Here is some background information on the problem I am trying to solve. I start with the following equation:
$n^2(a^2 + b^2) = x^2 + y^2$, where $n, a, b, x, y \in \mathbb Z$, and $a \ge b \gt 0$, $n \gt 0$, and $x \ge y \gt 0$.
For given values of $a$ and $b$ and some $n$, I need to find $x$ and $y$ such that $x$ is as large as possible (and $y$ as small as possible). The value of $n$ is up to me as long as allowable values are linear ($n = kn_0$). A naive approach is to use the distributive property to set $x = na$ and $y = nb$, but this causes $x$ and $y$ to grow at the same rate and doesn't guarantee $x$ is as large as possible.

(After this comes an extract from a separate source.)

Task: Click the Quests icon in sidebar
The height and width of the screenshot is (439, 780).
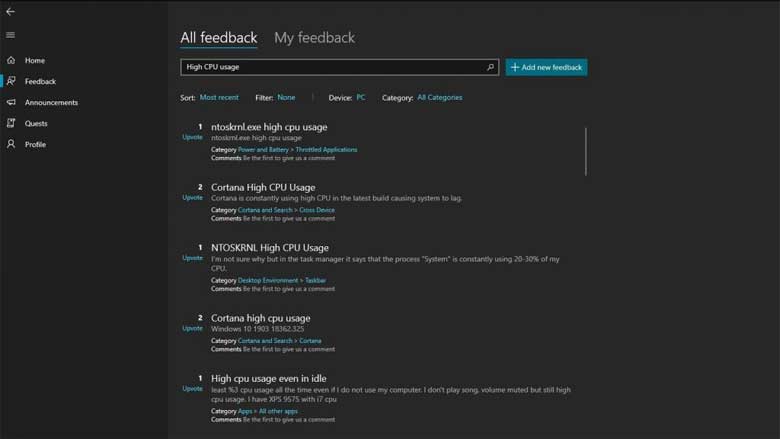Action: pos(11,124)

I realized that if $n^2$ is the sum of two square integers (the length of the hypotenuse of a Pythagorean triangle), then I can use the Brahmagupta–Fibonacci identity to find values for $x$ and $y$ that are as good or better than using the distributive property:
$(a^2 + b^2)(c^2 + d^2) = (ac + bd)^2 + (ad - bc)^2$
$n^2 = c^2 + d^2$, where $c \gt d$
So for example, if $a = 2$, $b = 1$, and $n = 5$, then instead of
$5^2(2^2 + 1^2) = 10^2 + 5^2 = 125$, so that $x = 10$ and $y = 5$ we get
$(4^2 + 3^2)(2^2 + 1^2) = (4\cdot2 +3\cdot1)^2 + (4\cdot1 - 3\cdot2)^2 = 11^2 + (-2)^2 = 125$, so $x = 11$ and $y=2$
My question is, does this strategy always find $x$ to be the largest possible integer whose square is less than $n^2(a^2 + b^2)$, for $n$ a sum of two square integers?